Instructions for the task
Search the material below for the word "icon". Copy every line that has it.

··· Entries provided

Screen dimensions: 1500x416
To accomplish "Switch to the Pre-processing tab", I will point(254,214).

······
··· Entries provided

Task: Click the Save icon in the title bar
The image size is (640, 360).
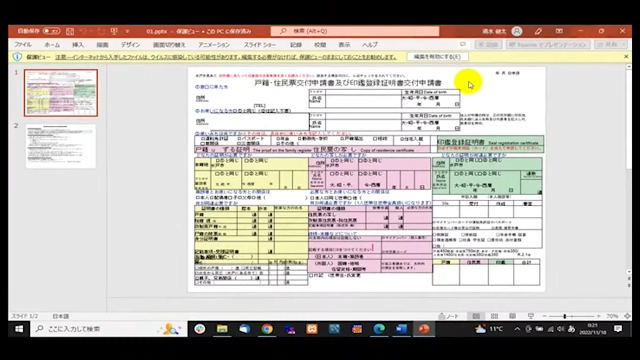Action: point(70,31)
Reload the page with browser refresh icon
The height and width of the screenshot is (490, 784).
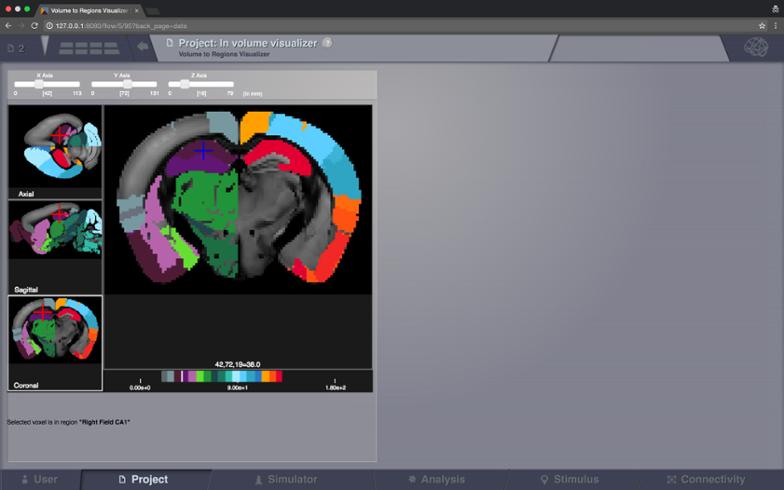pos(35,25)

······
··· Entries provided

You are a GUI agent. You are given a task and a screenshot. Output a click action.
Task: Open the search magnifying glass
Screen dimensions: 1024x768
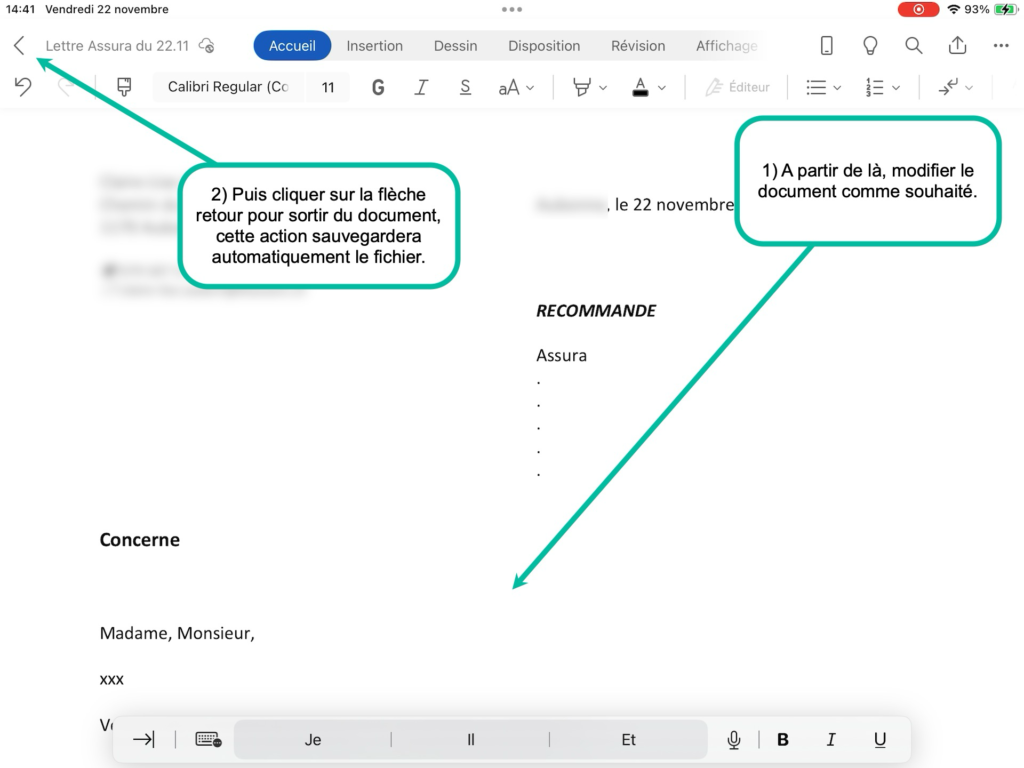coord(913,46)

······

Task output
Task: Click the Save icon in the title bar
Reload the page with browser refresh icon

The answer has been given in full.